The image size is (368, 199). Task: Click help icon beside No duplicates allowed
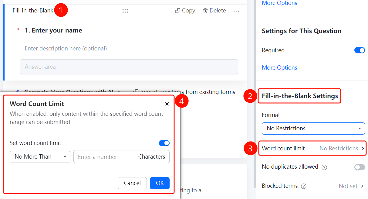click(324, 167)
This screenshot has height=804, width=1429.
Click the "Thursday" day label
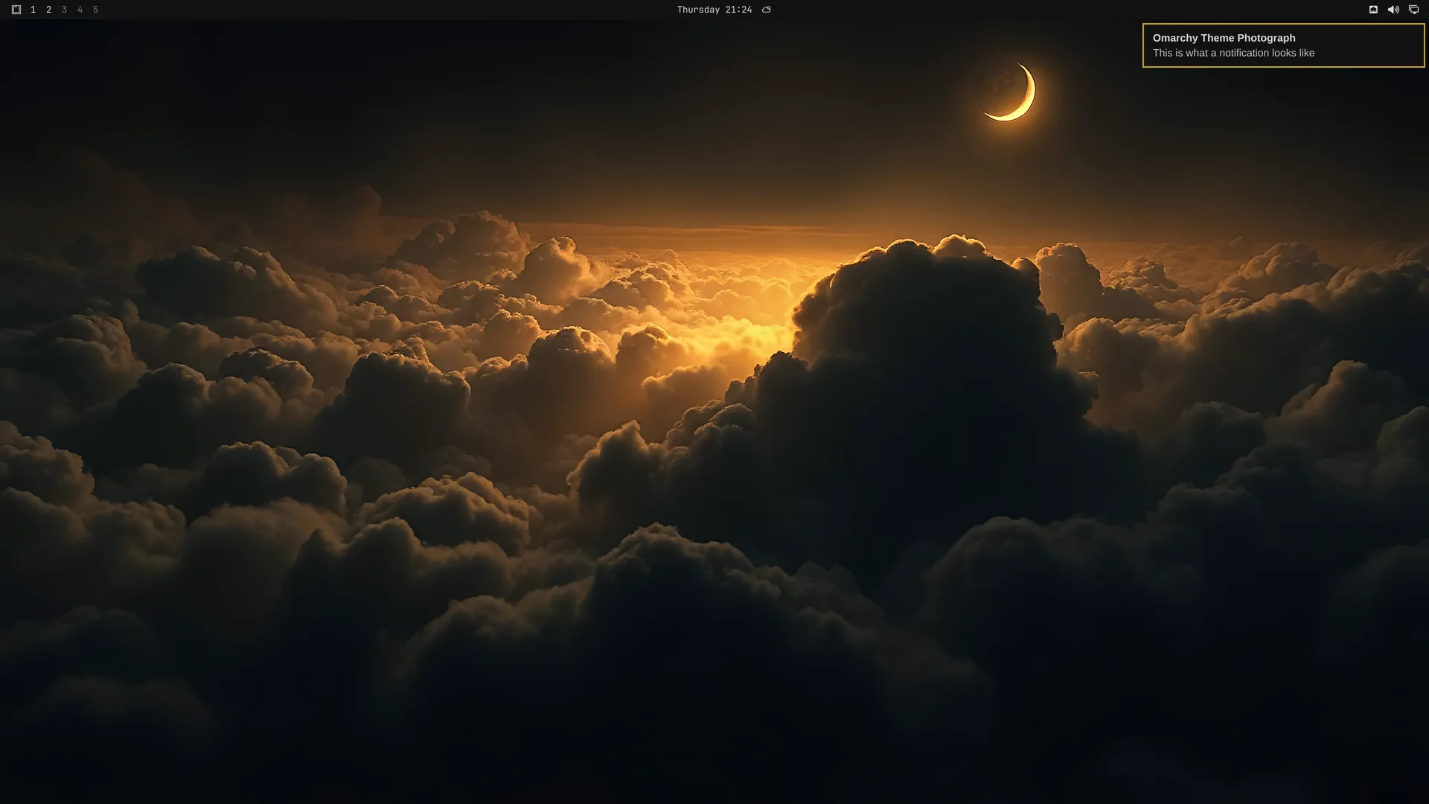pos(698,10)
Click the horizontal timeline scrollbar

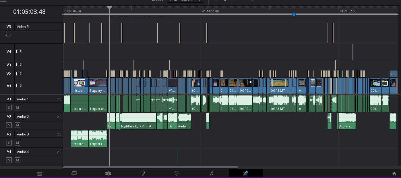151,167
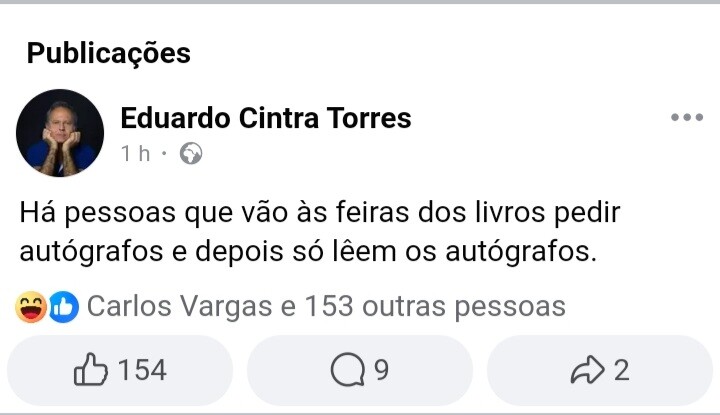Image resolution: width=720 pixels, height=415 pixels.
Task: Click the name Carlos Vargas in reactions
Action: click(179, 306)
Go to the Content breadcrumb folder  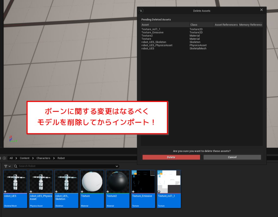[25, 158]
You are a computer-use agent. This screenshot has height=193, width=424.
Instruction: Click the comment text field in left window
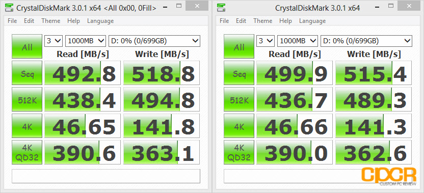click(106, 176)
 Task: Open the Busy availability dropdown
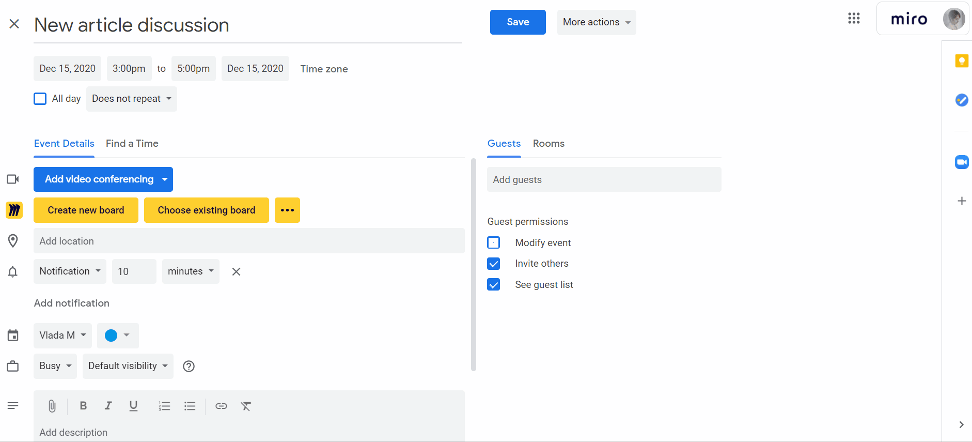point(55,366)
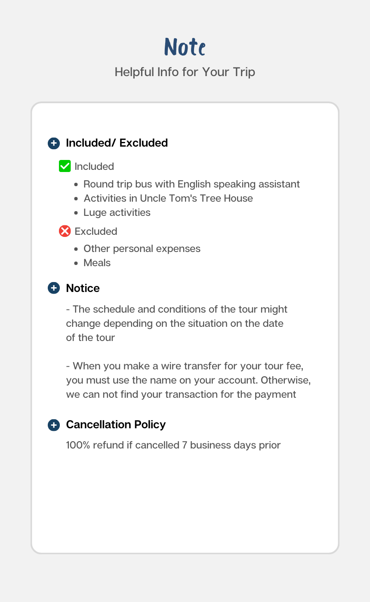The width and height of the screenshot is (370, 602).
Task: Click the plus icon next to Notice
Action: [53, 288]
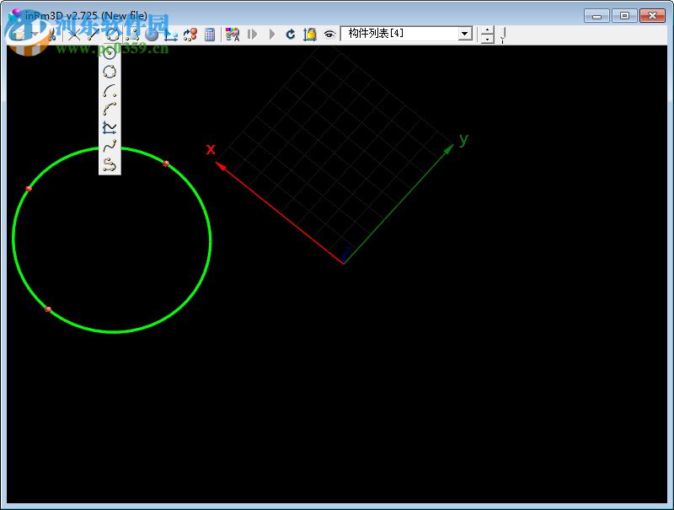Enable the playback arrow control
This screenshot has width=674, height=510.
point(271,35)
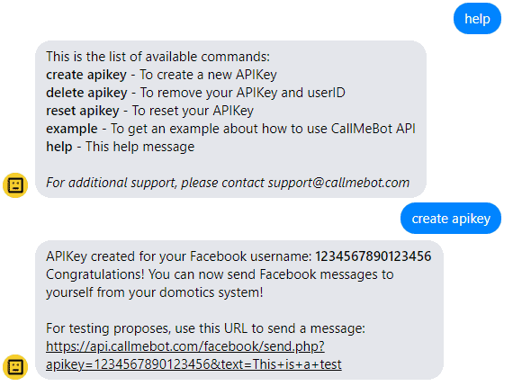The height and width of the screenshot is (386, 513).
Task: Click the bold 'help' entry in commands list
Action: coord(59,147)
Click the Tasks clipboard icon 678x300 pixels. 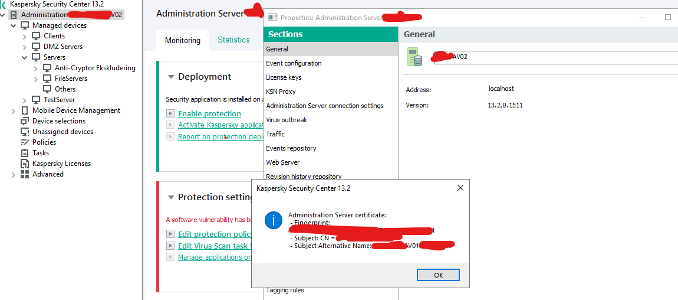pos(25,153)
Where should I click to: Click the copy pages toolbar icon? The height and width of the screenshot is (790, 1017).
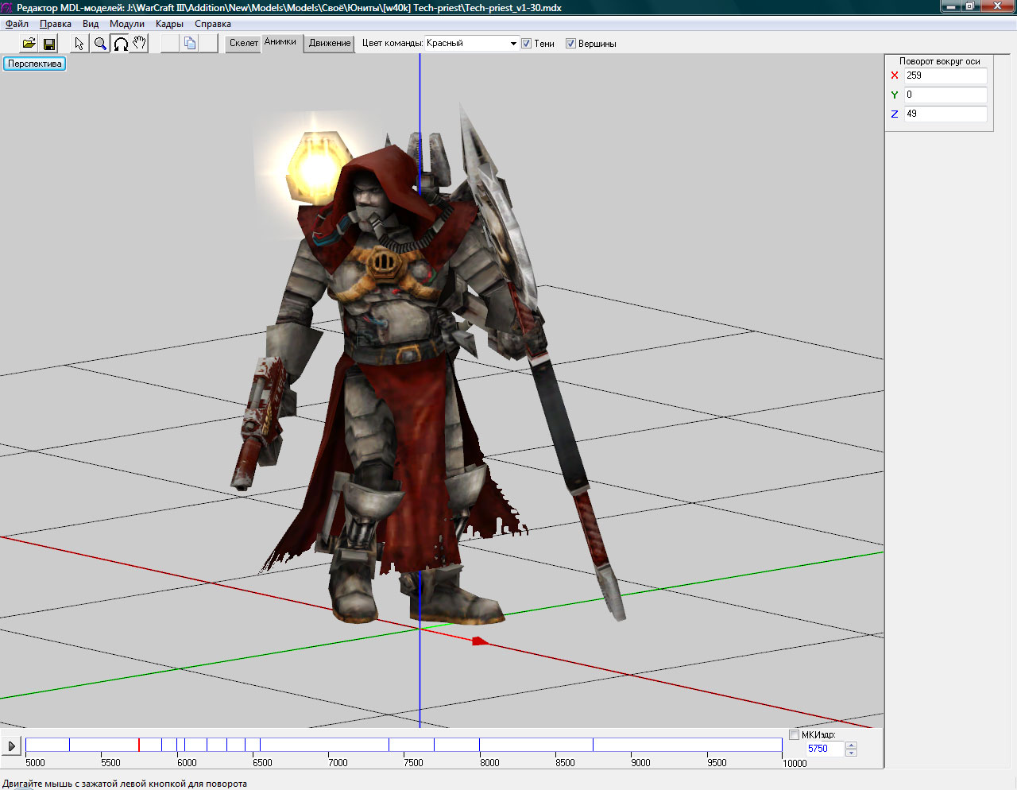190,44
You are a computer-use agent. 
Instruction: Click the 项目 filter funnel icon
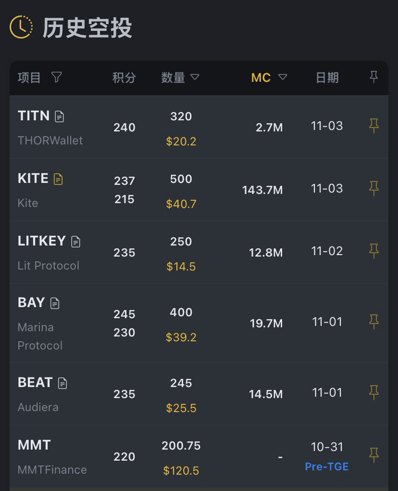(56, 77)

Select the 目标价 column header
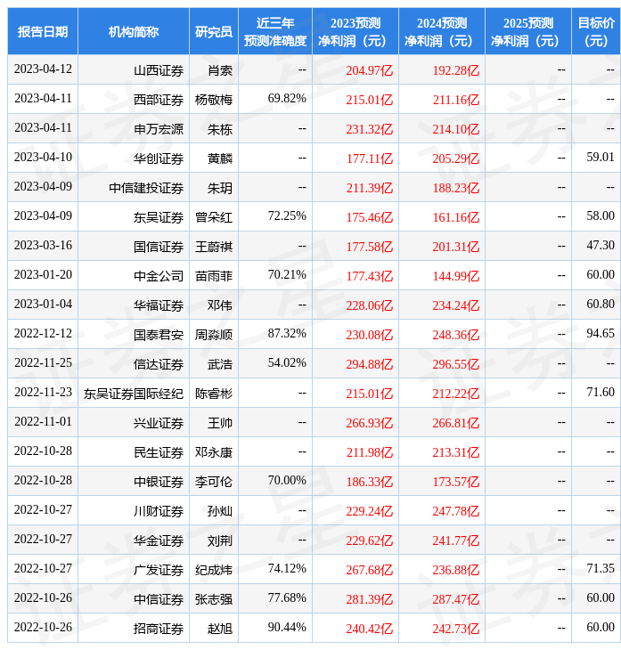tap(596, 32)
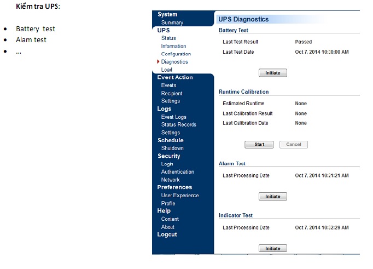Open Authentication settings under Security
This screenshot has height=269, width=373.
click(x=177, y=171)
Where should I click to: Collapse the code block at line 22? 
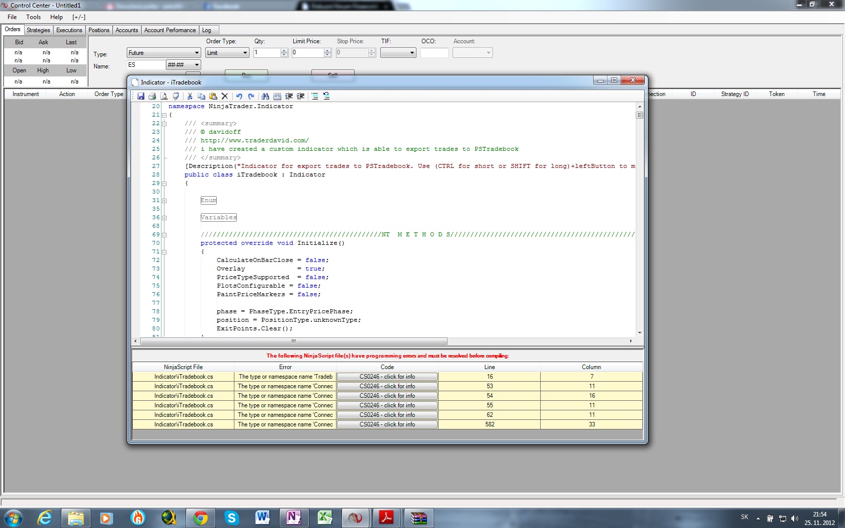click(164, 124)
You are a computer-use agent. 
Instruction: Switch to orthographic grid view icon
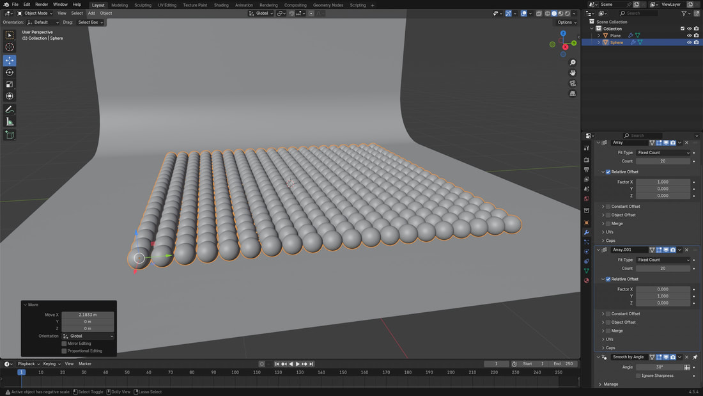point(573,93)
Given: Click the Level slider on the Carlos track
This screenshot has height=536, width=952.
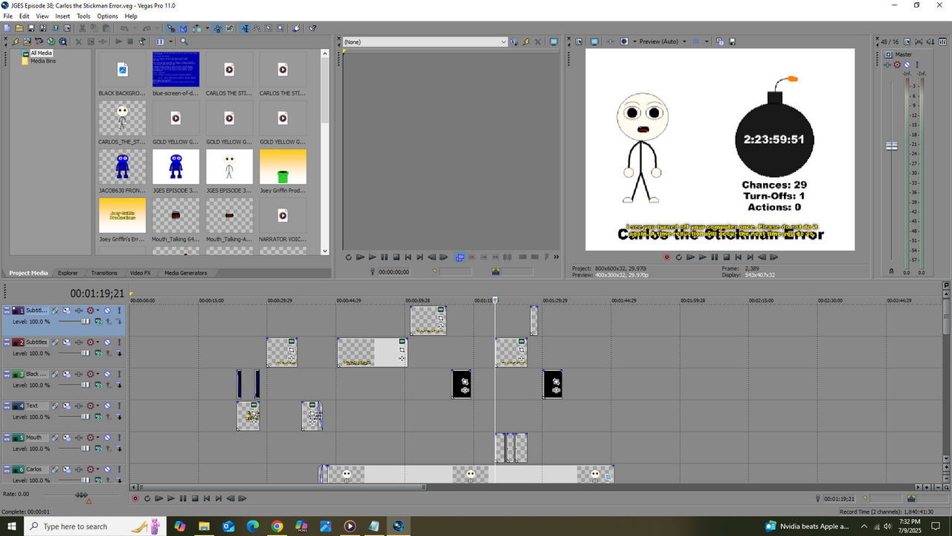Looking at the screenshot, I should tap(85, 480).
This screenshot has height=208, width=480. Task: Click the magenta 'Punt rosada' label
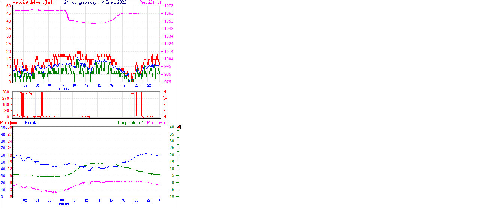click(158, 123)
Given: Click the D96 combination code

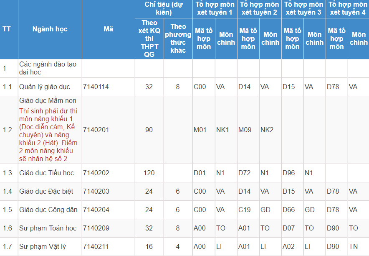Looking at the screenshot, I should point(289,173).
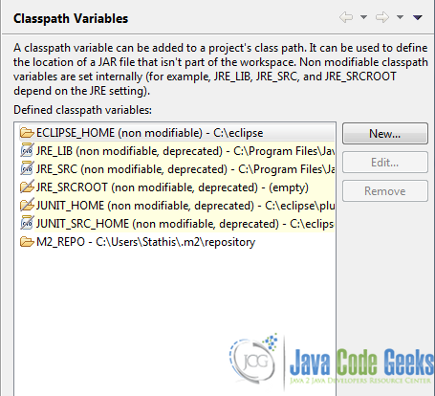Click the Edit... button

[385, 163]
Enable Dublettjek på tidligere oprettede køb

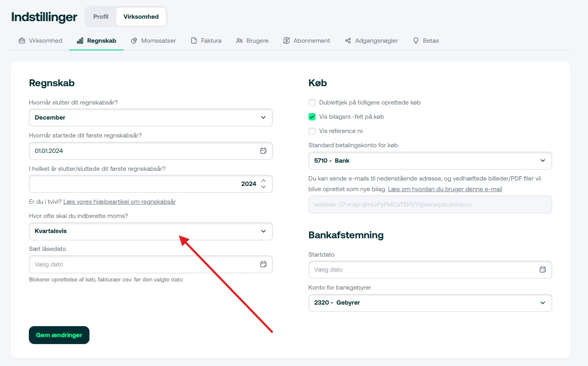(312, 102)
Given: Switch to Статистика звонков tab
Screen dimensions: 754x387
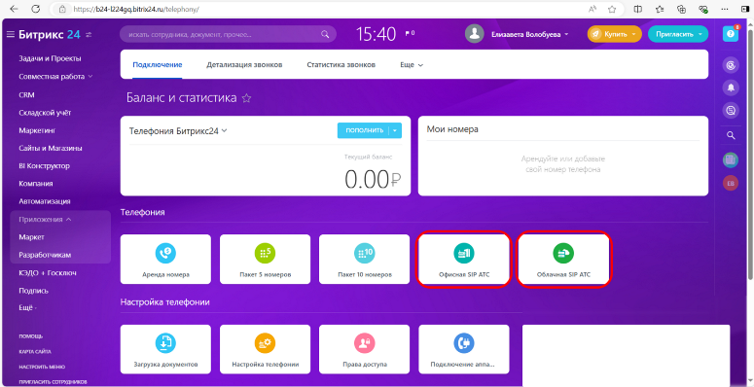Looking at the screenshot, I should click(341, 64).
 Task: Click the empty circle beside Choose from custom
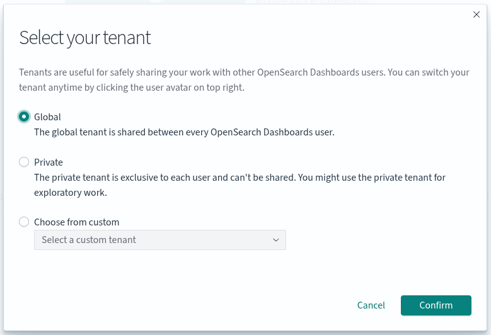click(x=24, y=222)
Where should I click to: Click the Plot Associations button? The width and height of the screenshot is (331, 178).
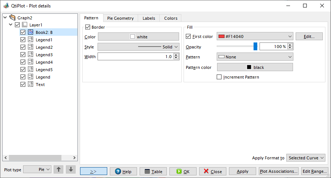click(x=279, y=171)
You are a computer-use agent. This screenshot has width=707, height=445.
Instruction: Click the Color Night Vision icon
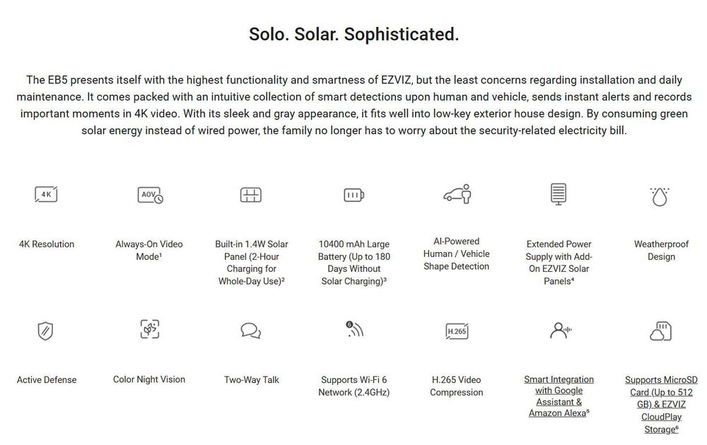pos(149,330)
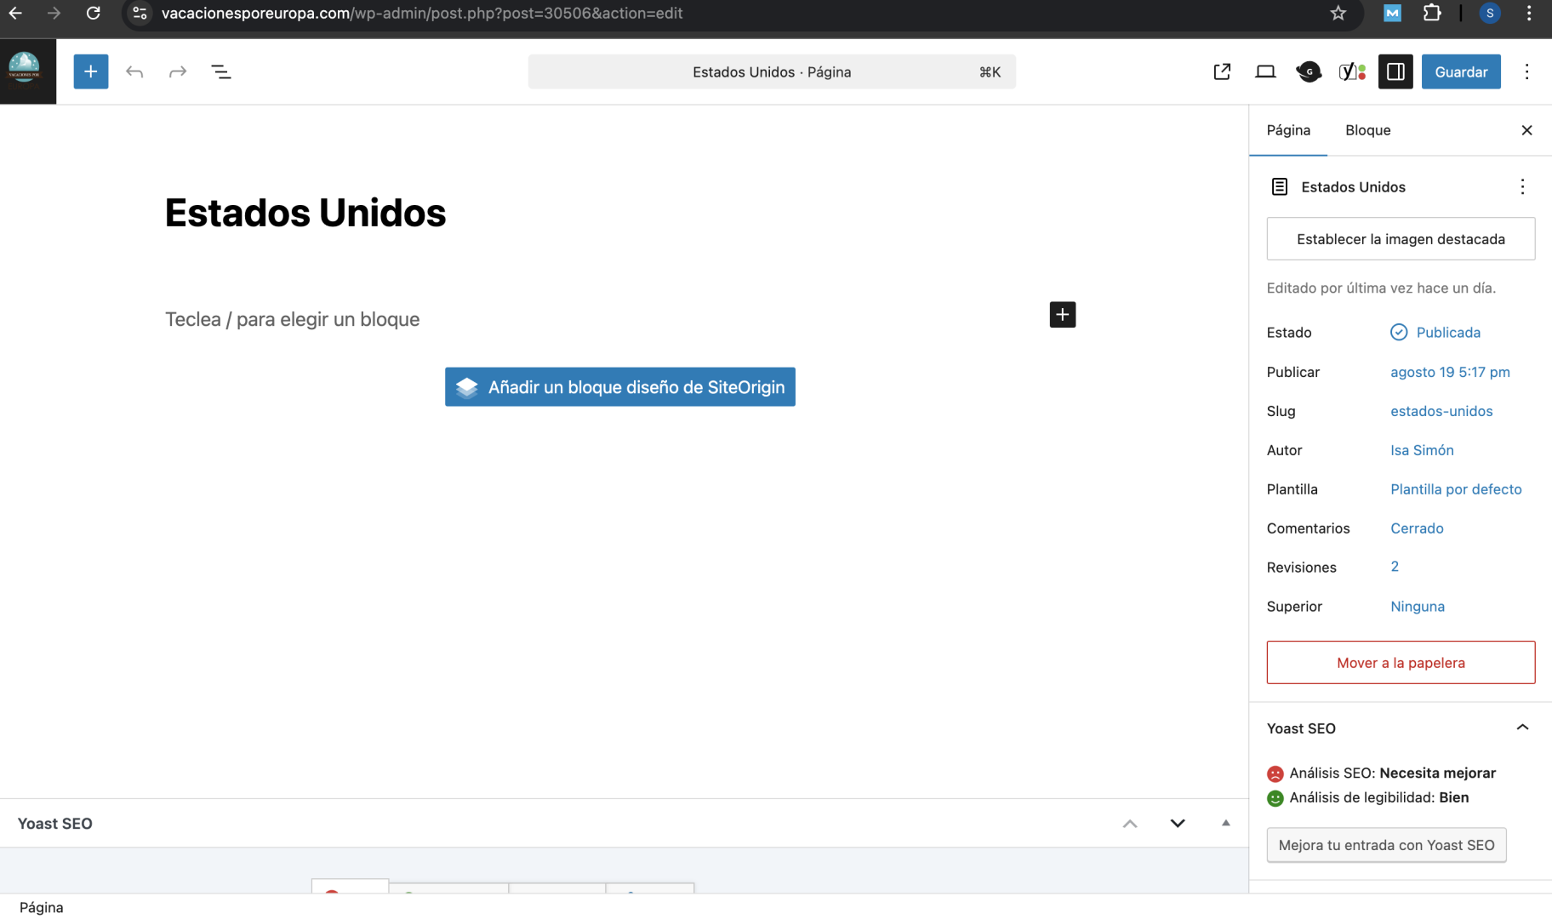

* * * * * * *

INSTRUCTIONS FOR THE TASK: Every line with the string "computer" in the material should be returned.

RESPONSE TO THE TASK:
You are a computer-use agent. This screenshot has height=193, width=424.
You are a computer-use agent. 
You are a computer-use agent. 
You are a computer-use agent. This screenshot has width=707, height=445.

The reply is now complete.